This recipe was inspired by some vegetable salsa my friend Jennifer brought me – it was AMAZING! I made a few modifications – not as much oil and sugar/sugar substitute, different beans and peppers, and walnut oil instead of canola oil. You can adjust the oil and sweetness to suit your tastes. Just a reminder: I used mostly organic ingredients. Use organic when possible!
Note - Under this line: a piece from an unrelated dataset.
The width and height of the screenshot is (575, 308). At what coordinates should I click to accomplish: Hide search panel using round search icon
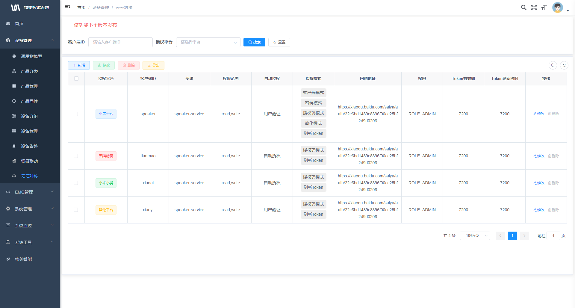pyautogui.click(x=553, y=65)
- 1 can Northern white beans
- 1 can chickpeas
- 1 can red kidney beans
- 2 cups frozen corn
- 1 roasted red bell pepper (from a jar), chopped
- 1 large sweet onion, diced
- 3-4 stalks of celery, chopped
- 1 yellow bell pepper, chopped
- 2 small jalapeno peppers, chopped
- 1 Anaheim pepper, chopped
- to add before serving (optional):
- 1 heirloom tomato, chopped
- 1 large handful of cilantro, chopped
- 1 cup apple cider vinegar
- 1/3 cup agave nectar
- 1/4 cup walnut oil
- 1 tablespoon water
- 1 teaspoon salt
- 1/2 teaspoon black pepper
- Mix all salad ingredients in a large bowl.
- Mix dressing ingredients in a separate bowl, and whisk to combine.
- Pour dressing over salad and allow it to marinate in the fridge for at least a couple of hours before serving.
- Stir in chopped tomato and cilantro before serving, if desired.